Stated exercise A
In the article about how people picture time, what example illustrates a tacit belief?
Stated exercise B
Extend the article about how people picture time, starting right after its last sentence.

Extract provided

━━━━━━━━━━━━━━━━━━━━

What Do You Think Time Is Like?

New research probes people's picture of time.

It seems safe to say that we all act as though time is real. Time is central to our way of organising our day, our week, and indeed our lives.

But we mostly don’t give much thought to what time is really like in itself.

Despite this, philosophers have often assumed that each of us has certain, probably tacit, beliefs about time.

Tacit beliefs are beliefs we have that guide our actions in various ways, but which we may never have consciously brought to mind.

So for instance, I’ve never consciously entertained the belief that were I to stand under a cold shower for 30 minutes, I would get extremely cold. Still, it’s fair to say that I tacitly have that belief. I act as though it’s true: I don’t stand under a cold shower for 30 minutes. If someone asked me whether that was a good idea, I would tell them ‘no’. If I wanted to get very cold, that is one method I might employ, and so on. We all have a lot of tacit beliefs. They guide our actions and our other beliefs, but we might not consciously bring them to mind.

Philosophers have assumed that we have tacit beliefs about time, and that these shape our ways of engaging with the world. In particular, they have thought that we tacitly believe that there is something dynamical about time itself. Time is dynamical if there is a single moment that is the real, objective, present moment, and which moment that is changes, so that times go from being future to being present to being past. Most philosophers have thought this to be a pretty intuitive way to think about time. It seems natural to think that future events are getting closer to us by the present moment moving towards those events, while past events are moving away from us by the present moment moving away from them.

━━━━━━━━━━━━━━━━━━━━

Extracted data
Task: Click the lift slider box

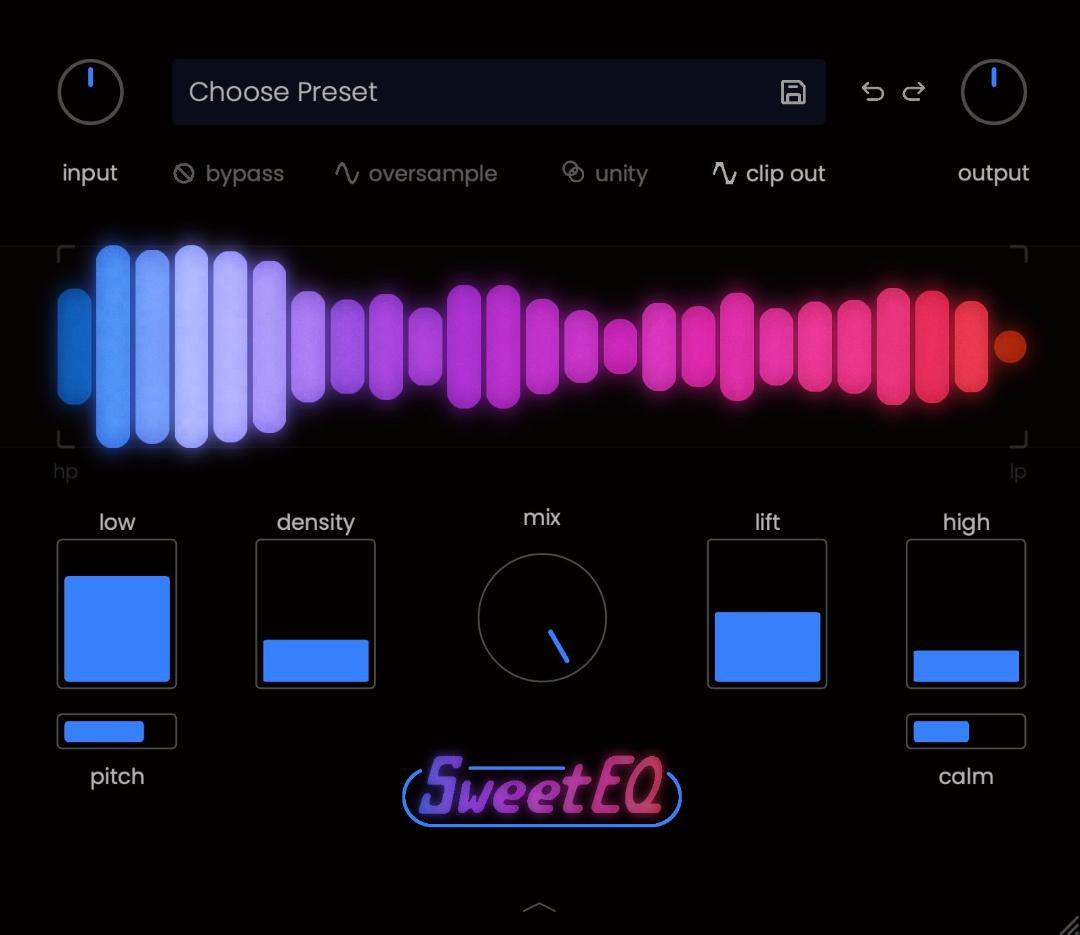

━━━━━━━━━━━━━━━━━━━━

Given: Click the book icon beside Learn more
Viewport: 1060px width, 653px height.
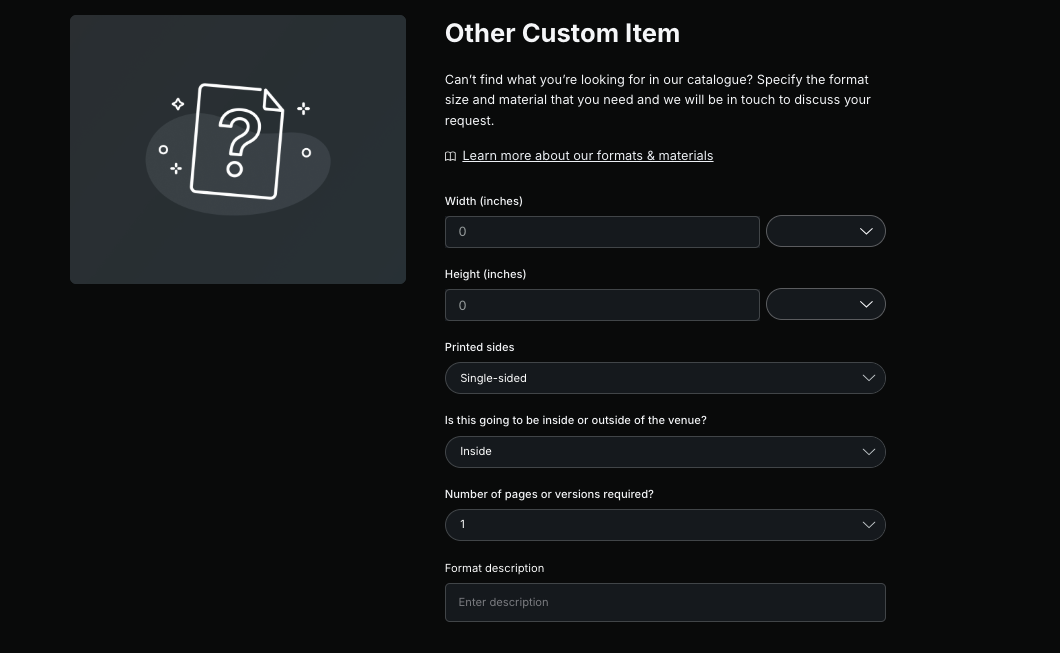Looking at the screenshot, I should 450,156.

━━━━━━━━━━━━━━━━━━━━

Final answer A
The belief that standing under a cold shower for 30 minutes would make you extremely cold.

Final answer B
Many philosophers think that this intuitive picture is a big mistake, and that it leads us astray in various ways. For instance, some think that it is because we mistakenly think of ourselves as moving towards the future and away from the past that we devalue past goods relative to future ones.

We know, for instance, that many people prefer to have bad things located in their past, not their future, and good things located in their future, not their past. When given a choice between more bad things happening in the past, and fewer bad things happening in the future, many people prefer that more bad things happened in the past. For instance, they prefer that they had two terrible meals yesterday to getting one terrible meal tomorrow, even though that means they get twice as many terrible meals.

Whether or not you think that preference is rational, we want to know why we have preferences like these. If we think that our tacit beliefs about time play a role in our having preferences like these, then we need to know what those tacit beliefs are like. In particular, we want to know whether people tacitly believe that time is dynamical.

So, some colleagues and I decided to investigate people’s tacit beliefs about time. To do this we showed 600 people six different descriptions of time. Three of these described time as being dynamical in various ways, and three described time as not being dynamical. Then we asked people which of the descriptions is closest to describing time as it is in our world.

The idea is that even if people have never consciously thought about what time is like, if they have some sort of tacit picture, or representation, of time that they use to engage with the world, then they will be able to judge which of the various descriptions is most like the way they take time to be.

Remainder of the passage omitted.